I didn’t know, when we left our garden after 40 years in March last year, how much or how little I would miss it. Now I do, to my surprise: very little. I am far busier than I expected in our new little patch. What I didn’t expect, though, is quite how much pleasure I would get from other people’s. Perhaps ambitious gardeners (or those with big gardens) get too self-centred. Perhaps not only ambitious ones. I fear I used to tick off plants or other features in other people’s gardens if I either had them already or wished I did. No more.
I am avid for the front gardens I pass, nosey about back gardens and besotted with the two gardens I visit most often: Holland Park and Exbury.
Holland Park is easy: barely ten minutes walk up the road. “Park” barely does justice to an estate in the heart of London that includes formal gardens on the grand scale, one of England’s biggest and best Japanese gardens, a fine camellia collection, an arboretum with woodland walks, a summer opera house, a sports field for football and cricket and tennis, an outdoor gym, an ecology centre, and a substantial wild area, now full of bluebells, where trees can fall and be left to rot (and no doubt foxes multiply).
Holland Park’s tulips (40,000 were planted for this season) are rightly famous.

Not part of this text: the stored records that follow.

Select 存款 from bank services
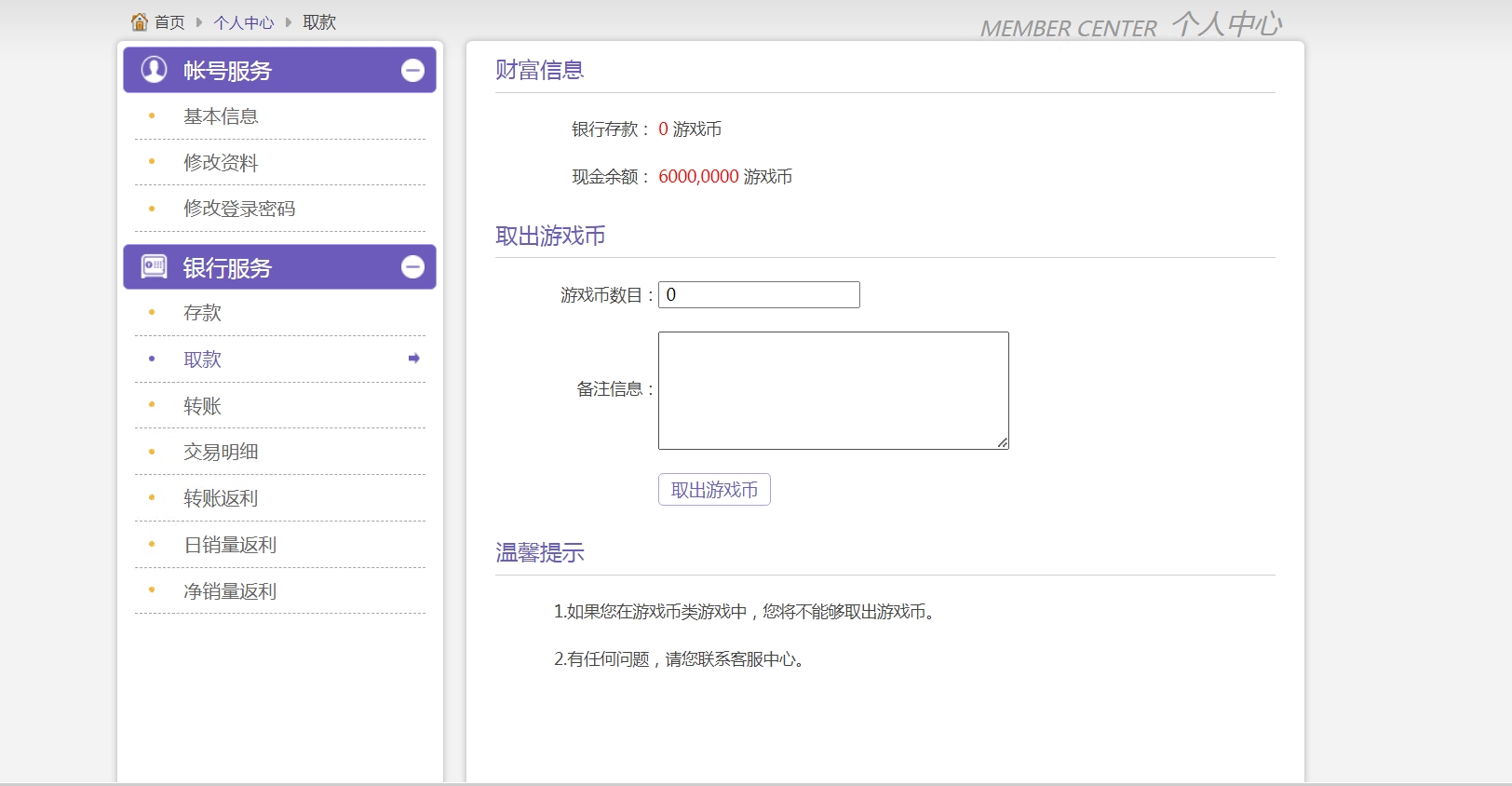The width and height of the screenshot is (1512, 786). click(x=202, y=313)
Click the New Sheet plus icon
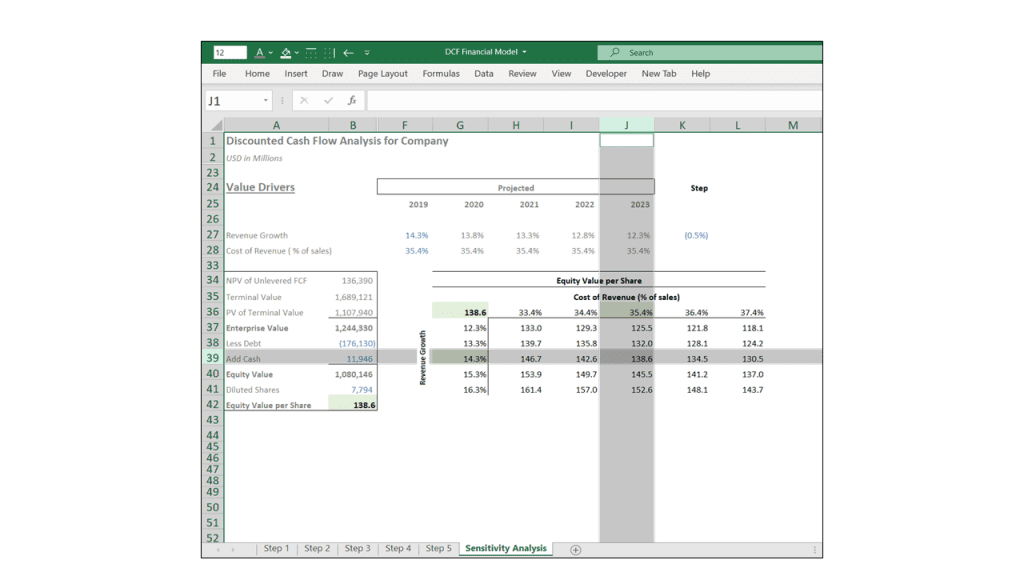Viewport: 1024px width, 576px height. coord(574,549)
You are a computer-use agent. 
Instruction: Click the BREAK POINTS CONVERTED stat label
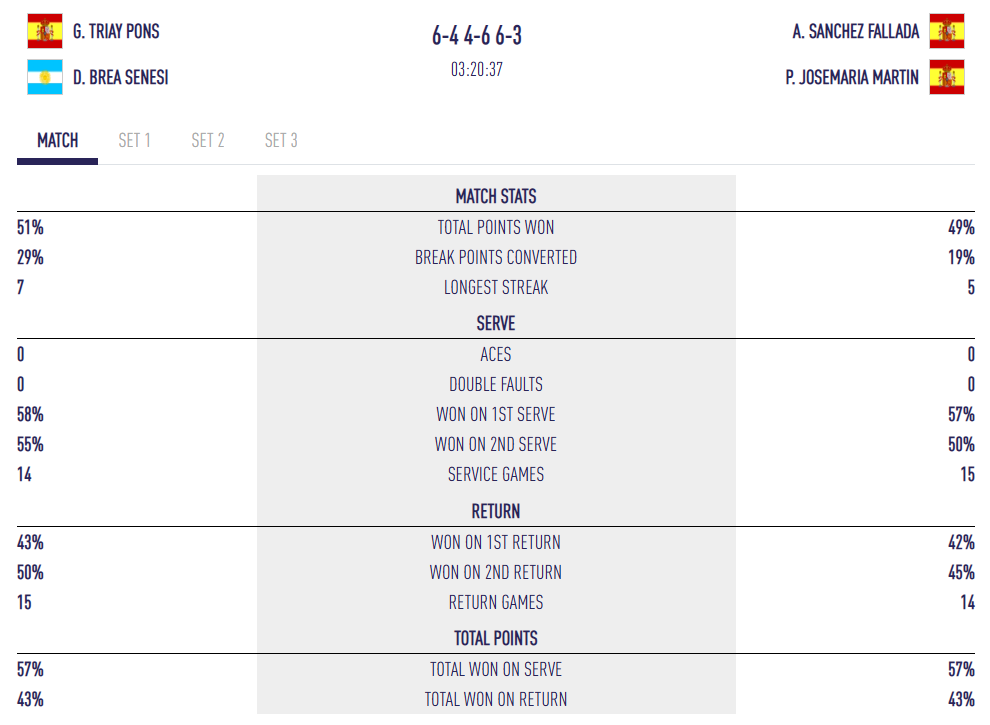[x=496, y=257]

Their colours gradually evolve from March to May, starting pale and pretty and intensifying to the gayest Joseph’s coat you can imagine. Every day sees a subtle shift in the palette.
As it does at Exbury, but on a scale no one can take in without repeated visits. This is now the third and fourth generation of the de Rothschild family to nurture their 200 acres on the Beaulieu River, where it flows into the Solent. In their maturity they are, I’m afraid, awesome. Every walk is a discovery and leaves my head full of questions. How I wish I knew rhododendrons better – but camellias, too, and magnolias, and all the exotic wonders the Rothschilds have collected.
My trick is to consult the website the day before I go. John Anderson, the head gardener, posts the plants not to be missed on his Noticeboard. Hardly a substitute for knowledge, I know – but a real help in acquiring some.